Your answer must match the records word for word and contain no pictures.

#### DATA SUPPLIED

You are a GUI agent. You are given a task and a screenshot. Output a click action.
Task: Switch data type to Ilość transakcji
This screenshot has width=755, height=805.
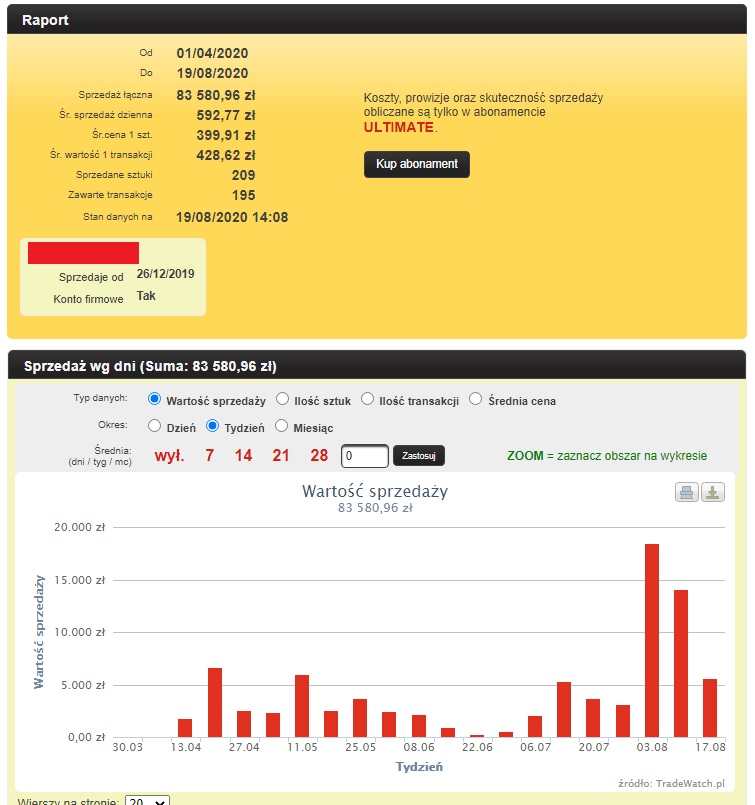[x=368, y=400]
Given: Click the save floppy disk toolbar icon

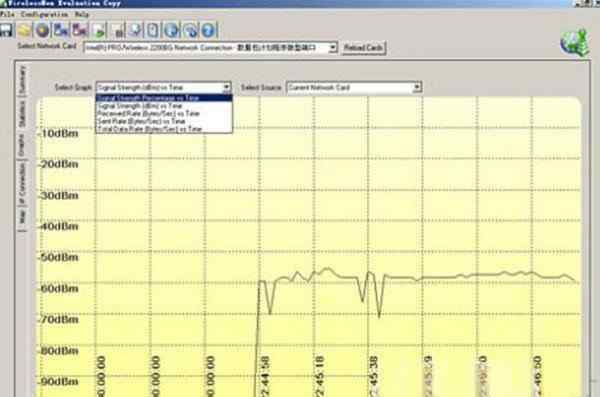Looking at the screenshot, I should (x=6, y=30).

########

- OUTPUT BELOW -
You are a GUI agent. You are given a task and a screenshot. Output a click action.
Task: Switch data type to Ilość transakcji
This screenshot has width=755, height=805.
[x=368, y=400]
Given: Click the save floppy disk toolbar icon

Looking at the screenshot, I should (x=6, y=30).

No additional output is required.